Rappelant sa jurisprudence[4], selon laquelle la décision de déclasser un bien du domaine public n’affecte pas la convention d’occupation précaire à défaut d’intention de nover, la Haute juridiction ajoute que le statut des baux commerciaux ne pouvant s’appliquer à la convention, la prescription biennale n’a pas pu courir.

 

C’est donc à la date de conclusion de la convention, et non à la date de délivrance du congé, qu’il faut se placer pour déterminer si le statut des baux commerciaux est applicable ou non.
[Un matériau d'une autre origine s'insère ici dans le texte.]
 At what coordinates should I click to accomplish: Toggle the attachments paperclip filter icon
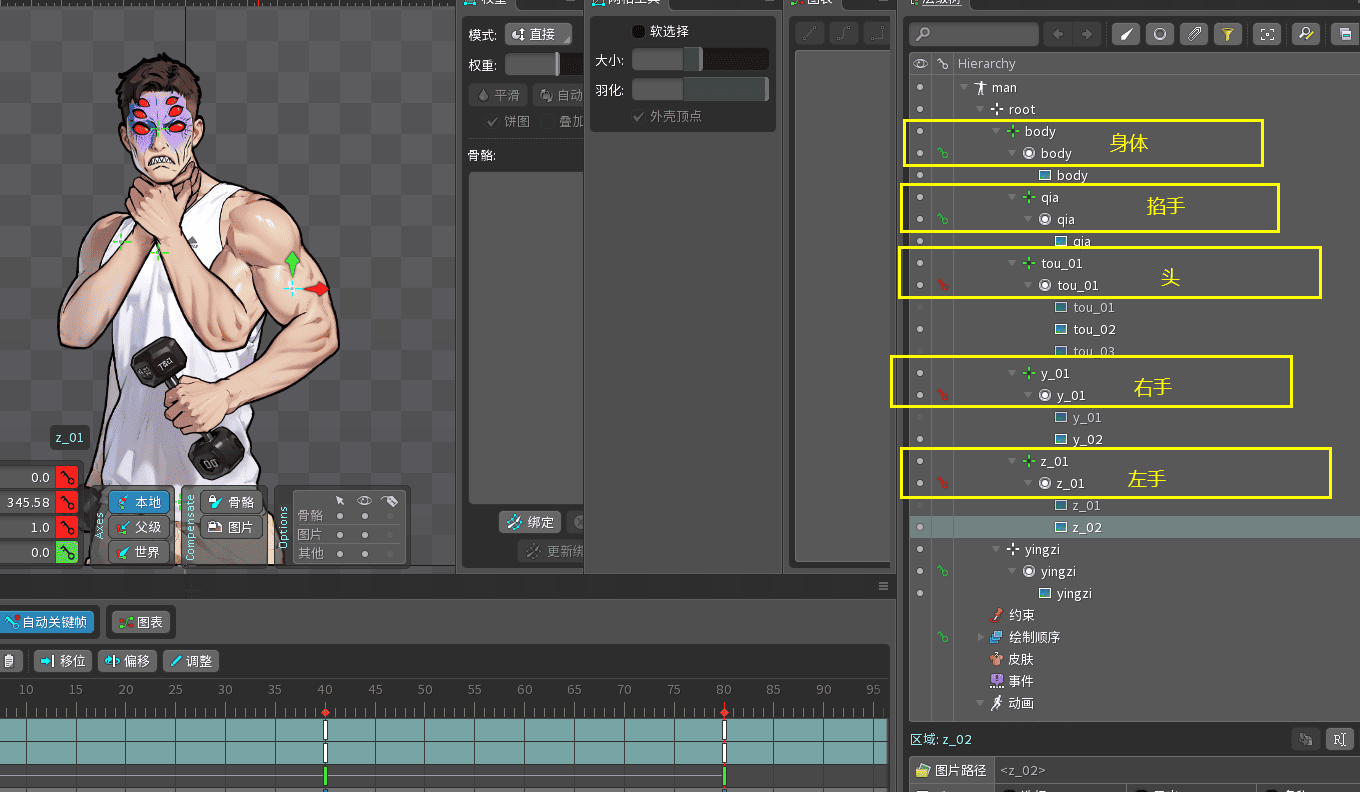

Si le statut n’est pas applicable, il est inutile pour le bailleur de tenter un passage en force.

 

Plus généralement, cette jurisprudence rappelle que les conditions de la convention d’occupation précaire doivent s’apprécier à la date à laquelle celle-ci est consentie, peut important les évènements intervenus ultérieurement.

 

Sylvain VERBRUGGHE

Vivaldi-Avocats

 


[1] 3ème civ, 20 décembre 2000, n°99-10896

[2] Cf notre article du 19 mars 2014, Une activité de marchand ambulant exploitée par concession d’emplacement peut être un fonds de commerce.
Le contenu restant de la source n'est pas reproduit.